Stored items
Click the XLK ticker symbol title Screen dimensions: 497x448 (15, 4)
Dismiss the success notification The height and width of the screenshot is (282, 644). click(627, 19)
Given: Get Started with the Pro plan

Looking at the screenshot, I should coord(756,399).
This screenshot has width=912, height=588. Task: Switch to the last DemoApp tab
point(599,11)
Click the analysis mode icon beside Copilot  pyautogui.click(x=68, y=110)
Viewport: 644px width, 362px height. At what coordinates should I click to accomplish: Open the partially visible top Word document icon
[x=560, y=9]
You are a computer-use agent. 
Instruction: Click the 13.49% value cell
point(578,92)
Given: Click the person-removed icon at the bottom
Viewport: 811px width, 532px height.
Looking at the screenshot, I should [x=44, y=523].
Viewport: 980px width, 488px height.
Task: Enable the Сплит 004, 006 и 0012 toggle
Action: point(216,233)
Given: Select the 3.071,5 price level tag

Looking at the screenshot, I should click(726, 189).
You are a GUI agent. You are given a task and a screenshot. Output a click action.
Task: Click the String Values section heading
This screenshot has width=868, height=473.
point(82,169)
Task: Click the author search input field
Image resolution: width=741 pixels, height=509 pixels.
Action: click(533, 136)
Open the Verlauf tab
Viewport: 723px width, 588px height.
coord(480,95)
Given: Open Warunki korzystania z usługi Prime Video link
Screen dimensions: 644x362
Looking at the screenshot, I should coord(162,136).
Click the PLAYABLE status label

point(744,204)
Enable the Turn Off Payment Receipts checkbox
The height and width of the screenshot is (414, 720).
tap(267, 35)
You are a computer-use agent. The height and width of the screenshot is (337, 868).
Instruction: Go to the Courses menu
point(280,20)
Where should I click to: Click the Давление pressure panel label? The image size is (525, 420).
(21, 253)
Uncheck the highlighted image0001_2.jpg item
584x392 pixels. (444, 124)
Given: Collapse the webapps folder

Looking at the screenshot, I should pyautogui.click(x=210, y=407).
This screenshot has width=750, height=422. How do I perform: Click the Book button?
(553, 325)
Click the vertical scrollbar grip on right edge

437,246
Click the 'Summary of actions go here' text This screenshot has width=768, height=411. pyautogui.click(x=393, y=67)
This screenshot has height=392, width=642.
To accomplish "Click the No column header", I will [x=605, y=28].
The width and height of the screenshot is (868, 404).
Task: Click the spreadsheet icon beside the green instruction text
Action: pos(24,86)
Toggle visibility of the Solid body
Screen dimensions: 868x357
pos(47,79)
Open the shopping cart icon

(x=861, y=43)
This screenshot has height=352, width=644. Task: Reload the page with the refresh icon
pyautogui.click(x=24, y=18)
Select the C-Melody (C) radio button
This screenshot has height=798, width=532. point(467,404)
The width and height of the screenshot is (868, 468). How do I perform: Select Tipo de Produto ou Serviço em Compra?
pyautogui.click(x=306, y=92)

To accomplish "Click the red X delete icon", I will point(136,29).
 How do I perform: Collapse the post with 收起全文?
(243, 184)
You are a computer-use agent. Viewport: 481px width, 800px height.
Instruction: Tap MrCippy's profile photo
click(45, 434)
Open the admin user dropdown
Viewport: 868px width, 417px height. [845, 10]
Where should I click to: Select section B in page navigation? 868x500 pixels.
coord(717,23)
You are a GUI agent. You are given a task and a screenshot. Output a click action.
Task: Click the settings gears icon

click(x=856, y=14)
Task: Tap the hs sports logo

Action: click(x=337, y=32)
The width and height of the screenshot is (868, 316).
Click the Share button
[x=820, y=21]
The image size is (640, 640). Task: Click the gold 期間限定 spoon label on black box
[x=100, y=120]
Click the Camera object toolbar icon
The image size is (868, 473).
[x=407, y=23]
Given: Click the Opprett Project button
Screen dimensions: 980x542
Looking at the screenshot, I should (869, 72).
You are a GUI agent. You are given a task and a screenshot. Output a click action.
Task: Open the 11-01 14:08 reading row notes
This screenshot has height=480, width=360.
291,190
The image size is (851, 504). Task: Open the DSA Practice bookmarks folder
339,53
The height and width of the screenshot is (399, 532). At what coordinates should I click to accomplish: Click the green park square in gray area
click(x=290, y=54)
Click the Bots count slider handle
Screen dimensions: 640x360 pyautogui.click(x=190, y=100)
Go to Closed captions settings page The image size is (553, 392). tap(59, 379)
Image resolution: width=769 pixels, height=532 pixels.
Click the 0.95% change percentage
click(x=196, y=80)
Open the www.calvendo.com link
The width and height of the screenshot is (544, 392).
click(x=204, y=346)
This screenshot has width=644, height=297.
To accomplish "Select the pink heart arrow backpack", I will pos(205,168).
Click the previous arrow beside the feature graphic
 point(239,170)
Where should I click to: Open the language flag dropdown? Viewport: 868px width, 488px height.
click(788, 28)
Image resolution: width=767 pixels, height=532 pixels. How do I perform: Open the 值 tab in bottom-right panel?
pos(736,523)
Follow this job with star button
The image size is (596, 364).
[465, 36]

WORK TO BE COMPLETED:
Give back the data exactly.

TASK RESULT:
Click the XLK ticker symbol title Screen dimensions: 497x448 (15, 4)
Dismiss the success notification The height and width of the screenshot is (282, 644). click(627, 19)
Given: Get Started with the Pro plan

Looking at the screenshot, I should coord(756,399).
This screenshot has width=912, height=588. Task: Switch to the last DemoApp tab
point(599,11)
Click the analysis mode icon beside Copilot  pyautogui.click(x=68, y=110)
Viewport: 644px width, 362px height. At what coordinates should I click to accomplish: Open the partially visible top Word document icon
[x=560, y=9]
You are a computer-use agent. 
Instruction: Click the 13.49% value cell
point(578,92)
Given: Click the person-removed icon at the bottom
Viewport: 811px width, 532px height.
Looking at the screenshot, I should [x=44, y=523].
Viewport: 980px width, 488px height.
Task: Enable the Сплит 004, 006 и 0012 toggle
Action: point(216,233)
Given: Select the 3.071,5 price level tag

Looking at the screenshot, I should click(726, 189).
You are a GUI agent. You are given a task and a screenshot. Output a click action.
Task: Click the String Values section heading
This screenshot has width=868, height=473.
point(82,169)
Task: Click the author search input field
Image resolution: width=741 pixels, height=509 pixels.
Action: click(533, 136)
Open the Verlauf tab
Viewport: 723px width, 588px height.
coord(480,95)
Given: Open Warunki korzystania z usługi Prime Video link
Screen dimensions: 644x362
Looking at the screenshot, I should coord(162,136).
Click the PLAYABLE status label

point(744,204)
Enable the Turn Off Payment Receipts checkbox
The height and width of the screenshot is (414, 720).
tap(267, 35)
You are a computer-use agent. The height and width of the screenshot is (337, 868).
Instruction: Go to the Courses menu
point(280,20)
Where should I click to: Click the Давление pressure panel label? The image size is (525, 420).
(21, 253)
Uncheck the highlighted image0001_2.jpg item
584x392 pixels. (444, 124)
Given: Collapse the webapps folder

Looking at the screenshot, I should pyautogui.click(x=210, y=407).
This screenshot has width=750, height=422. How do I perform: Click the Book button?
(553, 325)
Click the vertical scrollbar grip on right edge

437,246
Click the 'Summary of actions go here' text This screenshot has width=768, height=411. pyautogui.click(x=393, y=67)
This screenshot has height=392, width=642.
To accomplish "Click the No column header", I will [x=605, y=28].
The width and height of the screenshot is (868, 404).
Task: Click the spreadsheet icon beside the green instruction text
Action: pos(24,86)
Toggle visibility of the Solid body
Screen dimensions: 868x357
pos(47,79)
Open the shopping cart icon

(x=861, y=43)
This screenshot has height=352, width=644. Task: Reload the page with the refresh icon
pyautogui.click(x=24, y=18)
Select the C-Melody (C) radio button
This screenshot has height=798, width=532. point(467,404)
The width and height of the screenshot is (868, 468). How do I perform: Select Tipo de Produto ou Serviço em Compra?
pyautogui.click(x=306, y=92)

To accomplish "Click the red X delete icon", I will point(136,29).
 How do I perform: Collapse the post with 收起全文?
(243, 184)
You are a computer-use agent. Viewport: 481px width, 800px height.
Instruction: Tap MrCippy's profile photo
click(45, 434)
Open the admin user dropdown
Viewport: 868px width, 417px height. [845, 10]
Where should I click to: Select section B in page navigation? 868x500 pixels.
coord(717,23)
You are a GUI agent. You are given a task and a screenshot. Output a click action.
Task: Click the settings gears icon

click(x=856, y=14)
Task: Tap the hs sports logo

Action: click(x=337, y=32)
The width and height of the screenshot is (868, 316).
Click the Share button
[x=820, y=21]
The image size is (640, 640). Task: Click the gold 期間限定 spoon label on black box
[x=100, y=120]
Click the Camera object toolbar icon
The image size is (868, 473).
[x=407, y=23]
Given: Click the Opprett Project button
Screen dimensions: 980x542
Looking at the screenshot, I should (869, 72).
You are a GUI agent. You are given a task and a screenshot. Output a click action.
Task: Open the 11-01 14:08 reading row notes
This screenshot has height=480, width=360.
291,190
The image size is (851, 504). Task: Open the DSA Practice bookmarks folder
339,53
The height and width of the screenshot is (399, 532). At what coordinates should I click to accomplish: Click the green park square in gray area
click(x=290, y=54)
Click the Bots count slider handle
Screen dimensions: 640x360 pyautogui.click(x=190, y=100)
Go to Closed captions settings page The image size is (553, 392). tap(59, 379)
Image resolution: width=769 pixels, height=532 pixels.
Click the 0.95% change percentage
click(x=196, y=80)
Open the www.calvendo.com link
The width and height of the screenshot is (544, 392).
click(x=204, y=346)
This screenshot has width=644, height=297.
To accomplish "Select the pink heart arrow backpack", I will pos(205,168).
Click the previous arrow beside the feature graphic
 point(239,170)
Where should I click to: Open the language flag dropdown? Viewport: 868px width, 488px height.
click(788, 28)
Image resolution: width=767 pixels, height=532 pixels. How do I perform: Open the 值 tab in bottom-right panel?
pos(736,523)
Follow this job with star button
The image size is (596, 364).
[465, 36]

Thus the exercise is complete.